### [DO THIS]
Reproduce the records verbatim, starting at the line that contains "Open Advanced Night" and continuing through the end of the records, with both ends included. Leave the pictures out of your answer.

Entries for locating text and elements
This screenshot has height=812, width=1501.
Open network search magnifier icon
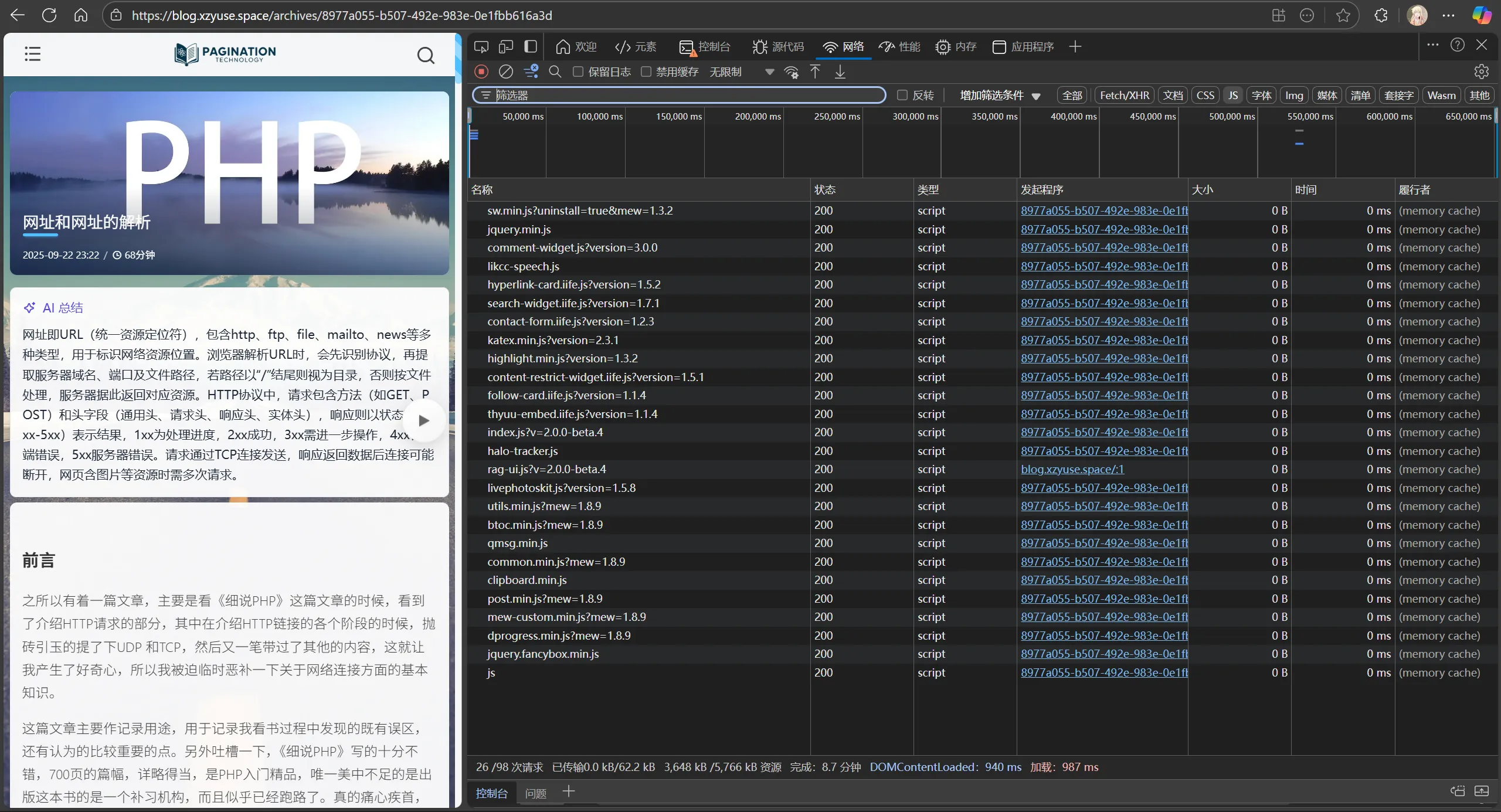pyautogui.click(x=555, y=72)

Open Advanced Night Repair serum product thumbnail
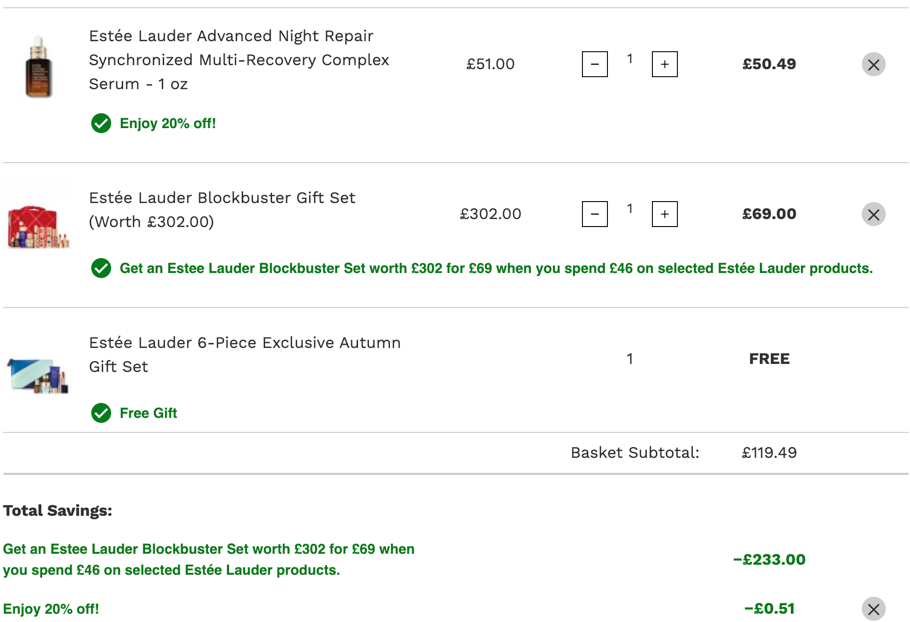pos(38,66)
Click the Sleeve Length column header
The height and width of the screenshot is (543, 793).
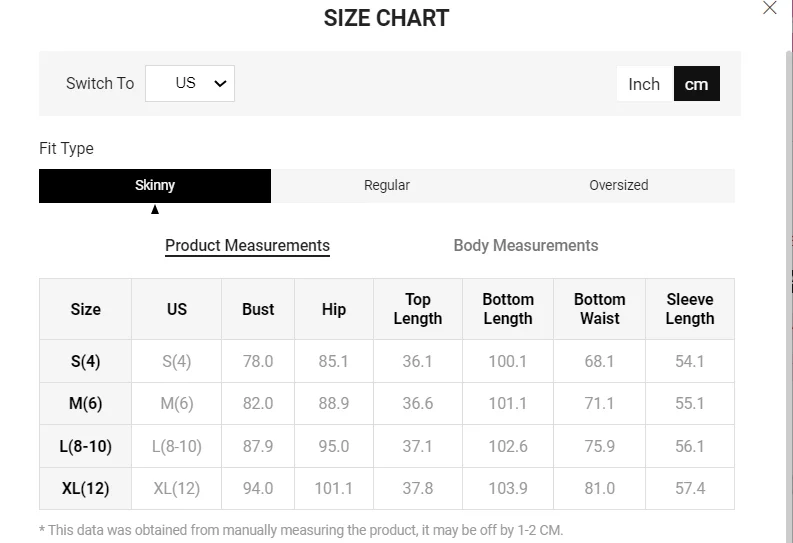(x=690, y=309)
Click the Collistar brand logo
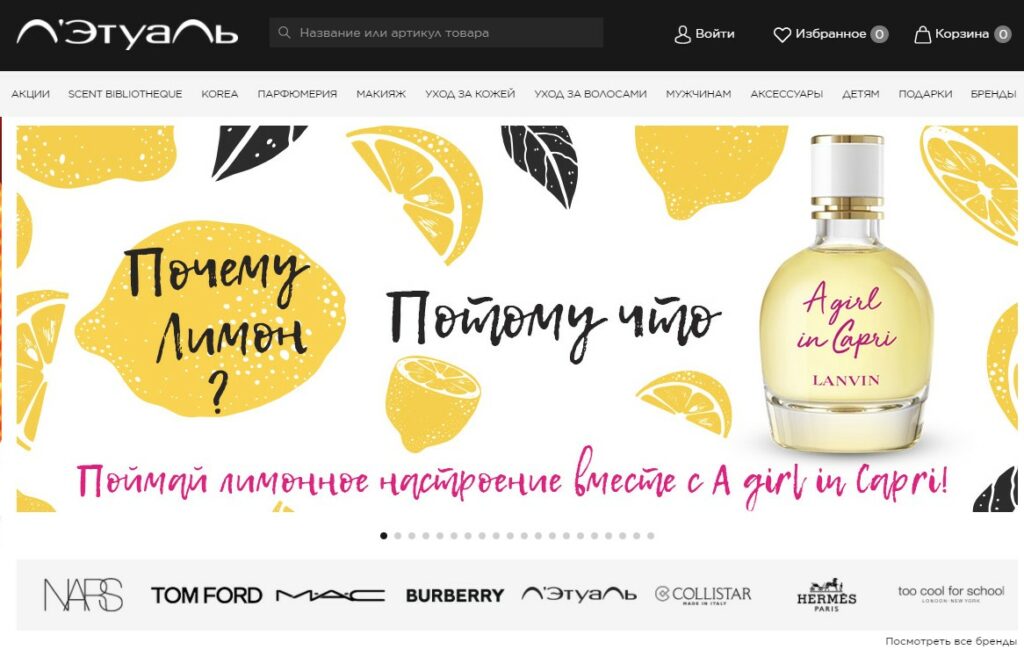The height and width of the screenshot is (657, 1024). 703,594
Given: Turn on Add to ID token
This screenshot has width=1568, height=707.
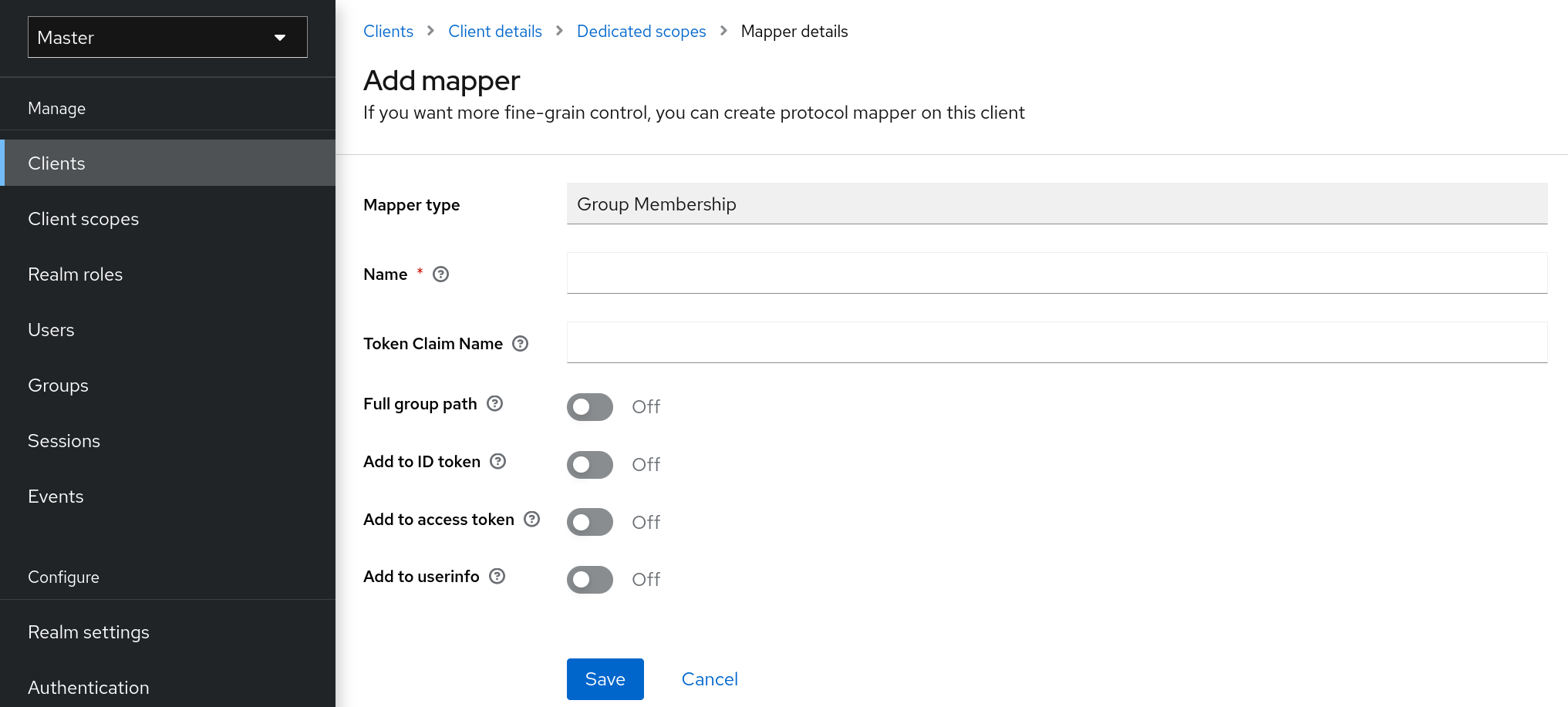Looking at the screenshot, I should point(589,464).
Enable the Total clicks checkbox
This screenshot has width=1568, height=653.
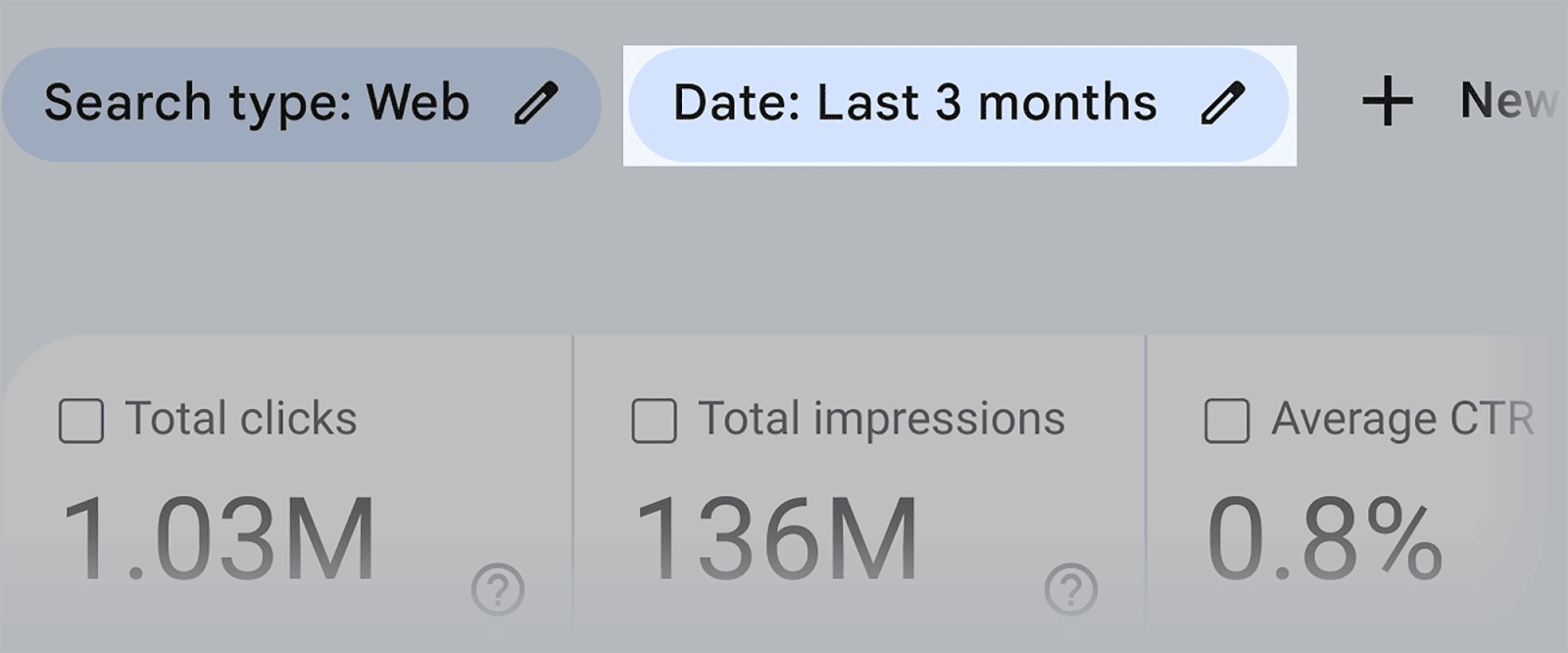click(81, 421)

### [EXERCISE RESULT]
Open Advanced Night Repair serum product thumbnail
pos(38,66)
Click the Sleeve Length column header
The height and width of the screenshot is (543, 793).
(x=690, y=309)
Click the Collistar brand logo
The height and width of the screenshot is (657, 1024). 703,594
Given: Turn on Add to ID token
This screenshot has width=1568, height=707.
Looking at the screenshot, I should point(589,464).
Enable the Total clicks checkbox
This screenshot has width=1568, height=653.
click(81, 421)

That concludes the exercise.